参考に インフルエンザ関連死亡迅速把握システムによる2019/20シーズン21大都市インフルエンザ・肺炎死亡報告を載せておきます。
新型コロナウイルス流行後、超過死亡はないということです。

これからの未来については、まだわかりません。
感染拡大は再度やってくるかもしれません。こないかもしれません。

でも、少なくとも今現在、世界の中でも、日本、踏ん張っていると思いませんか?
もっと、自己肯定感を強く持って、いいのではないでしょうか。
それぞれが、それぞれに出来ることをしっかりとやっていると思います。
精一杯生きている人がいっぱいいます。

自粛警察なるものもあると聞きます。その行為は、良かれと思っての行動だと思うのですが、やはり、他者を否定するのではなく、そのパワーを肯定出来る方向に持っていきたいと思うわけです。
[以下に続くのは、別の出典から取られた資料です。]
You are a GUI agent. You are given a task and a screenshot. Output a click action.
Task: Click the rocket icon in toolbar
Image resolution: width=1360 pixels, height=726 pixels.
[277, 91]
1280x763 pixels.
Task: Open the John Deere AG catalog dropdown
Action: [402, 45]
まだまだ、感染から入院、隔離、人工呼吸器管理など厳しい状況に置かれている患者さんもいます。
決して差別することなく、みんなでサポート出来る環境を作っていきたいな、と思います。

日本はダメだ、なんていう報道に落ち込むことなく、自信を持って、乗り越えていきましょう。
しっかりと抑え込みに成功しつつあるわけですから。